[Start of Reading passage]
# I found One!



## ChristenHolden (Jan 16, 2010)

I found a BEAUTYFUL 5 month old sable girl. In Ft. Smith Arkansas. She has no name yet I made album its titled little no name. She comes home this weekend. Sooner if I can make it.


----------



## Dainerra (Nov 14, 2003)

She's a cutie!!!


----------



## HeidiW (Apr 9, 2009)

She is adorable, do you have her yet?


----------



## ChristenHolden (Jan 16, 2010)

No not yet saterday. Sooner if I can get theire I have to be their between 12 and 3 because the guy works from 3 to midnight I hope I can get their sooner. I really like this little girl I wanna name her bella. But I am open t suggjstins


----------



## LaRen616 (Mar 4, 2010)

Bella is a beautiful name for such a beautiful girl


----------



## MaggieRoseLee (Aug 17, 2001)

HeidiW said:


> She is adorable, do you have her yet?


How do you know she's adorable (I can't see any pictures!!) ???? :wild:


----------



## Dainerra (Nov 14, 2003)

they are in the photo gallery

German Shepherd Dog Forums - ChristenHolden's Album: Little no name


----------



## MaggieRoseLee (Aug 17, 2001)

Thanks! She is adorable!

And for other numbskulls like me...


----------



## Vinnie (Sep 4, 2001)

:congratulations: Christen. I love the name Bella. It means beautiful in Italian  and is a perfect name for that little girl, if you ask me.


----------



## ChristenHolden (Jan 16, 2010)
[End of Reading passage]
### Parts of the exercise:
- A) In the forum thread about the new puppy, how old is the sable girl?
- B) Repeat the forum thread about the new puppy from "Thanks! She is" up to and including "you ask me.".
- C) Write the next part of the forum thread about the new puppy, picking up right after its last line.
[Start of Data]
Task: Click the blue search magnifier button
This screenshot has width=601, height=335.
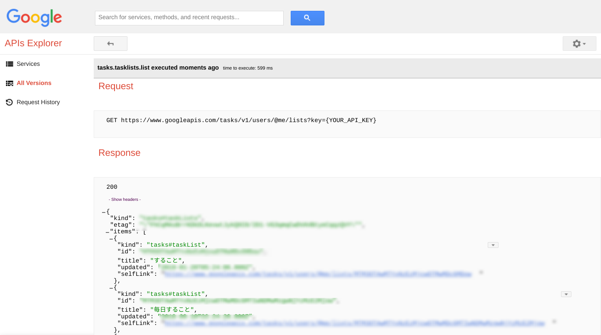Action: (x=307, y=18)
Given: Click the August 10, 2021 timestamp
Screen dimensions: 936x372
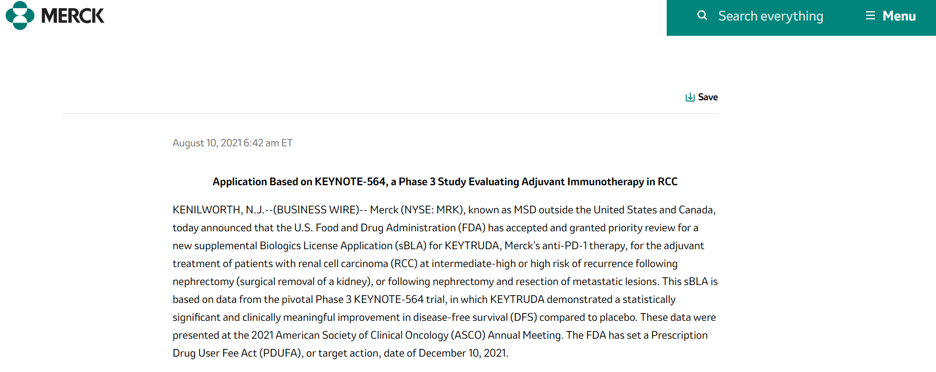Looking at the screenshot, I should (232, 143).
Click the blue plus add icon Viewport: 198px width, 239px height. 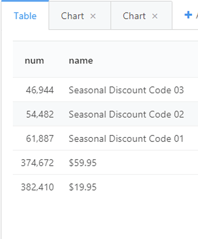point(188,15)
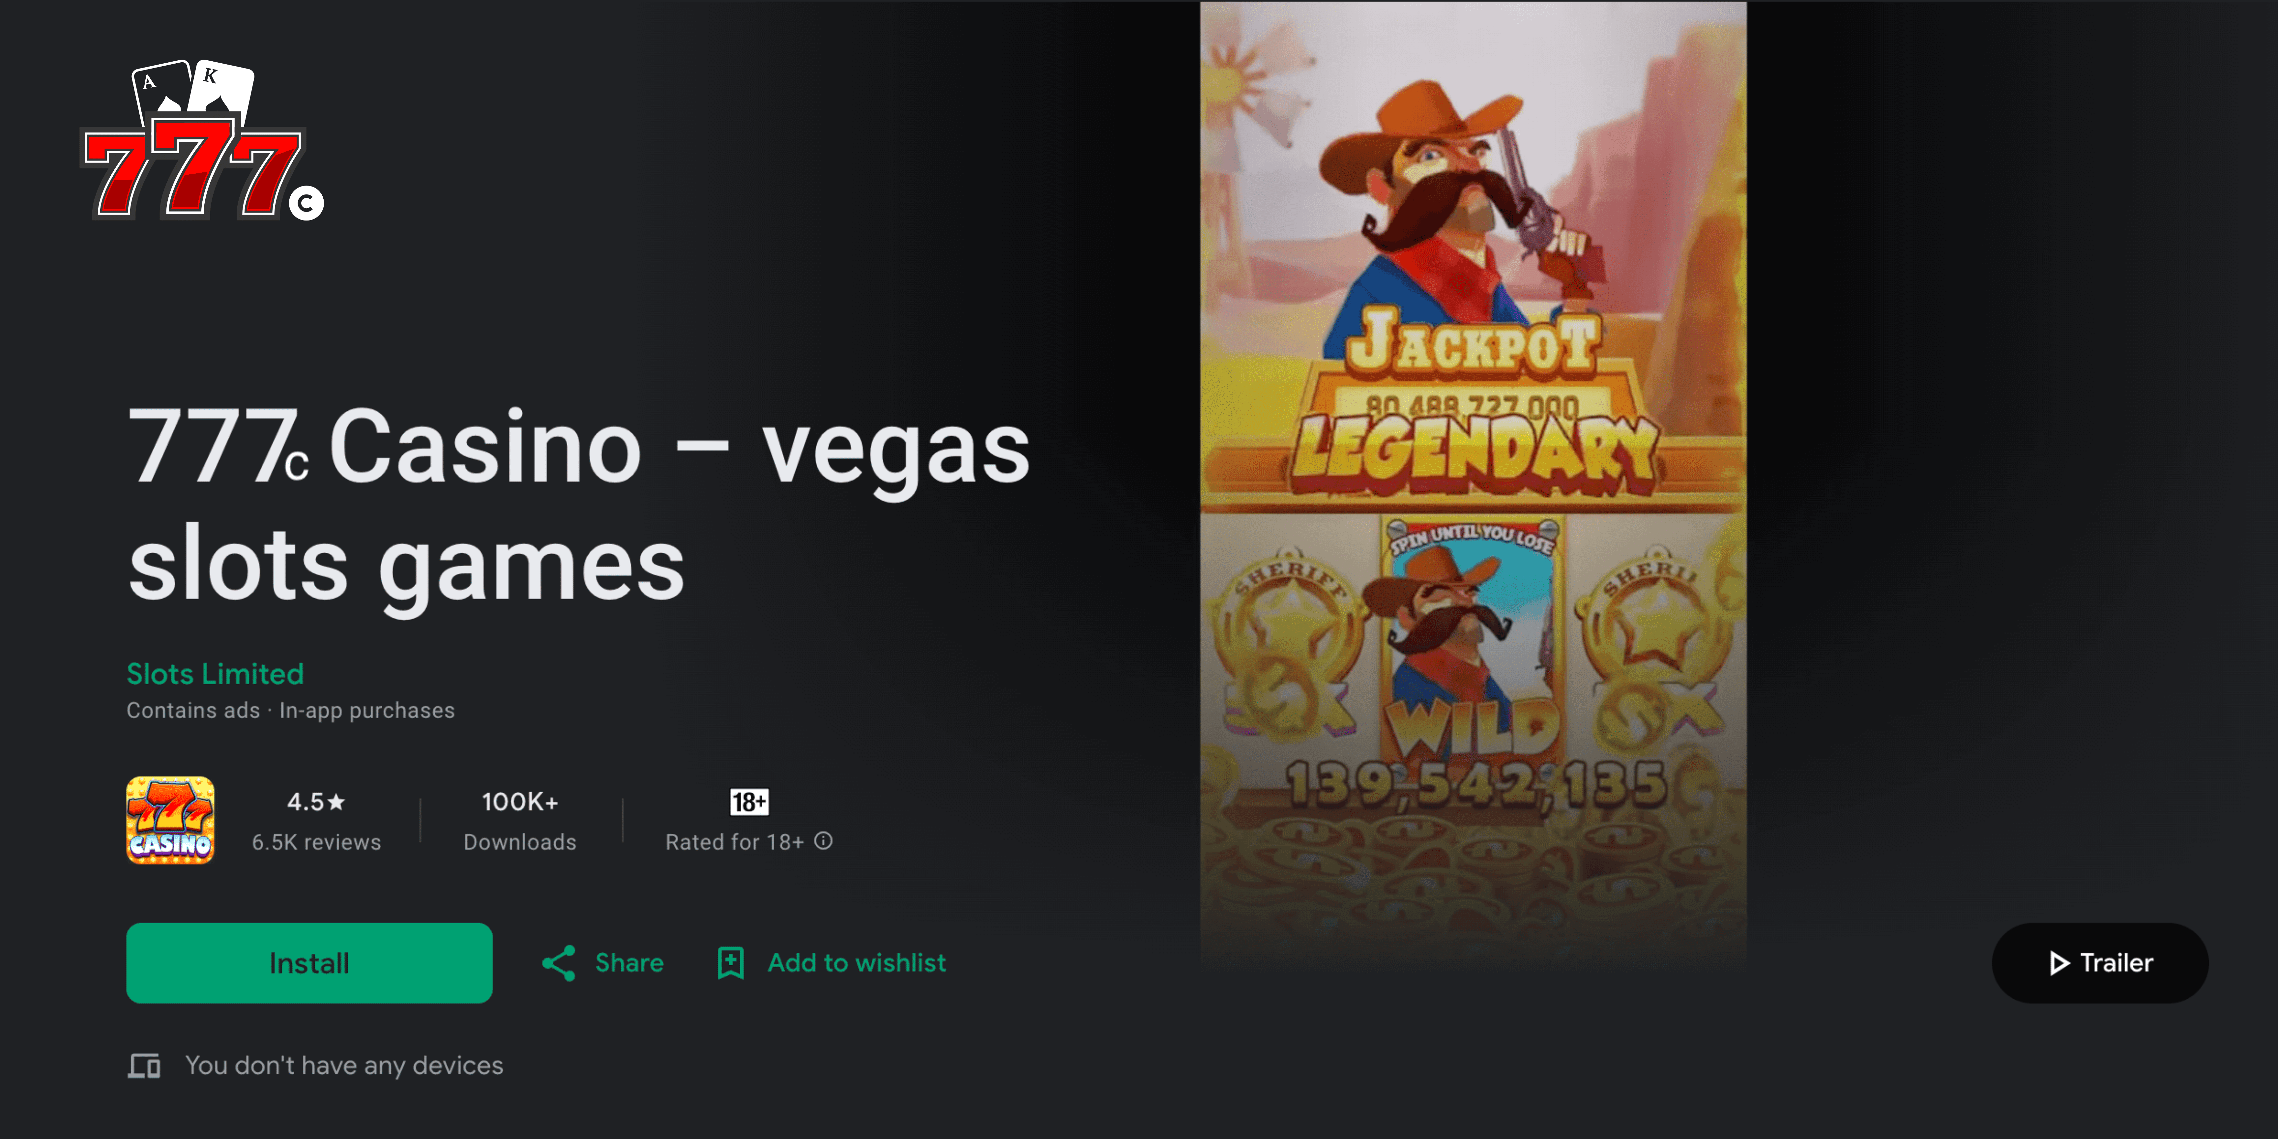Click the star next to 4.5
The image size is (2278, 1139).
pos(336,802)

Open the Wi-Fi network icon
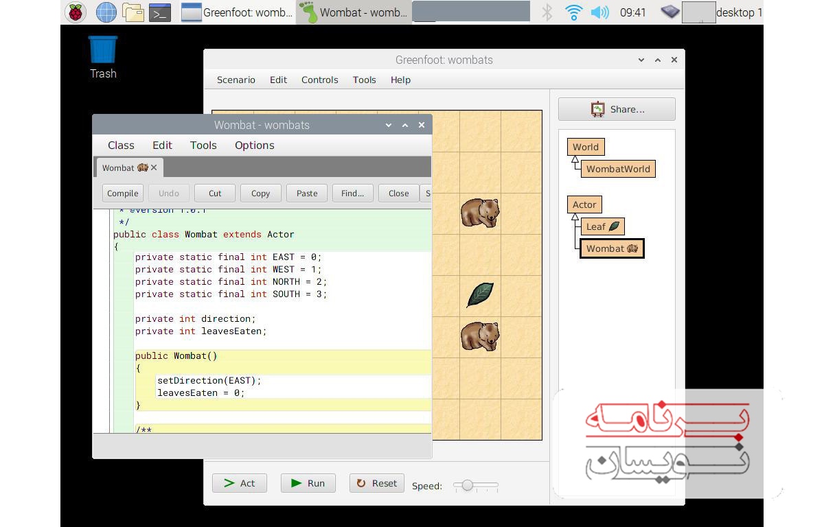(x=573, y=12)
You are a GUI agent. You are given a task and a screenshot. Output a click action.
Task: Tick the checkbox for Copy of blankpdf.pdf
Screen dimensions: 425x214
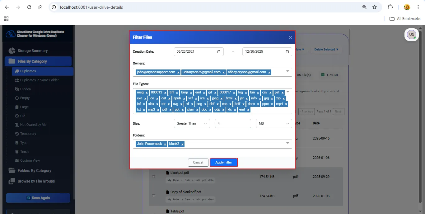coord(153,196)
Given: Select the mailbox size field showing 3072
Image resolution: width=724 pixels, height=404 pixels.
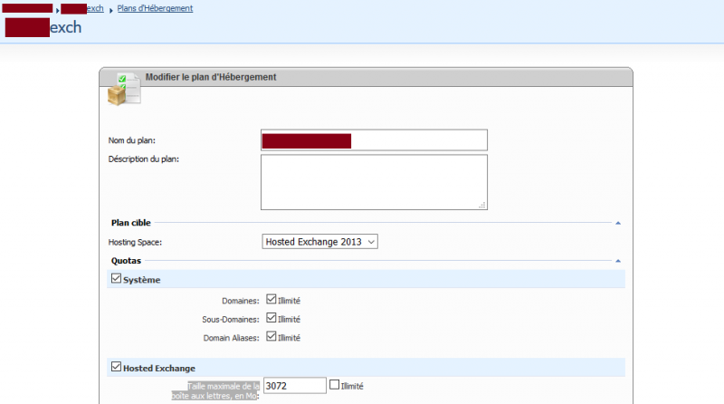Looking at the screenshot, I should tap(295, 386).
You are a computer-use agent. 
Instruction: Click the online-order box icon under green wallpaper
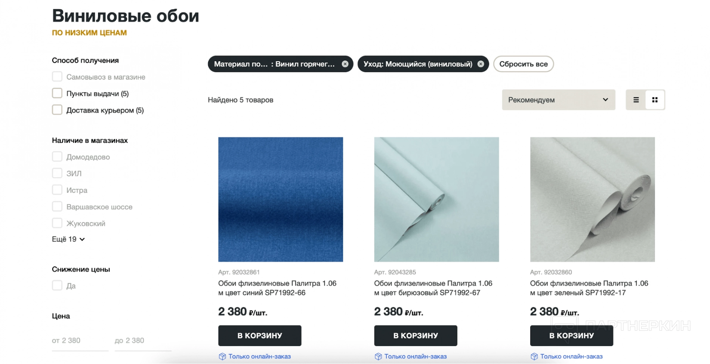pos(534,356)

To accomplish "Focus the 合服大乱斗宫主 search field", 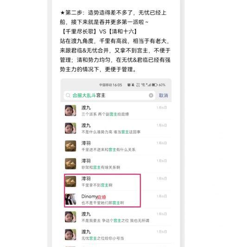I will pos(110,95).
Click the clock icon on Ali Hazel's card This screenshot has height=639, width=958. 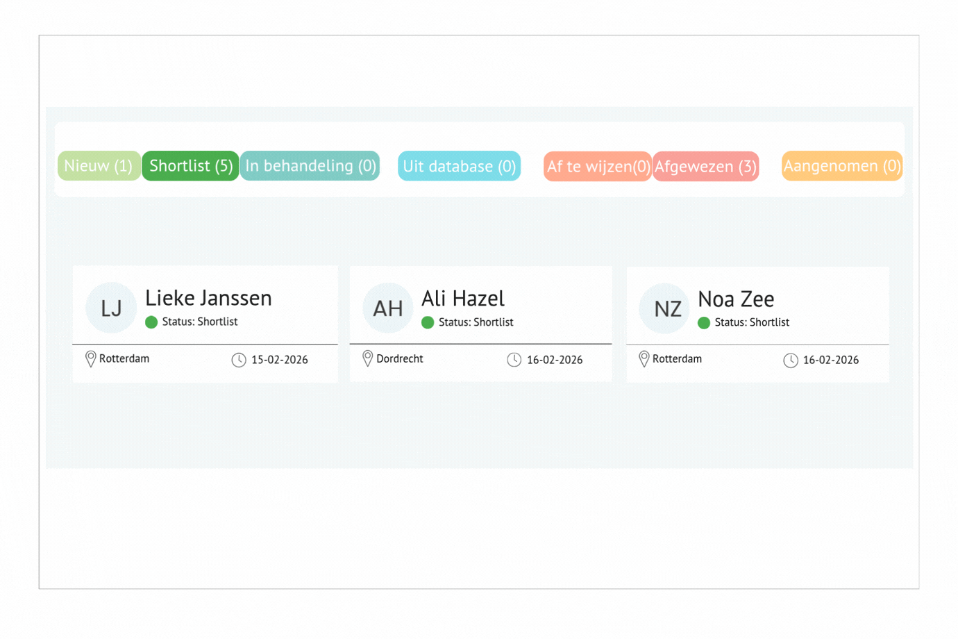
[End of Data]
### In response:
- A) She is 5 months old.

- B)
Thanks! She is adorable!

And for other numbskulls like me...


----------



## Vinnie (Sep 4, 2001)

:congratulations: Christen. I love the name Bella. It means beautiful in Italian  and is a perfect name for that little girl, if you ask me.

- C)
Ty I think she's a heck of a find. I'm gunna try my Darndest to get their before sat. I want he home now. Lol


----------



## ChristenHolden (Jan 16, 2010)

I can't wait to get her I'm trying to work things out so that I can go monday or tuesday. To pick her up. I will post side shots as soon as I bring her home. I can't wait to see what type of sable she is. Ohh when will her ears stand up all the way? Her bday is Nov 2.


----------



## JakodaCD OA (May 14, 2000)

congratulations! she is a real cutie!!


----------



## selzer (May 7, 2005)

If they are not up when you get her, you may want to consider helping them.


----------



## ChristenHolden (Jan 16, 2010)

UPDATE: I got her she's fitting in nicely. I beged enuff and got to leave work. She needs some basic traning but she's already my little girl. I have 2 pics to add to my album sitting outside my truck jus after getting her. She's such a pretty sable.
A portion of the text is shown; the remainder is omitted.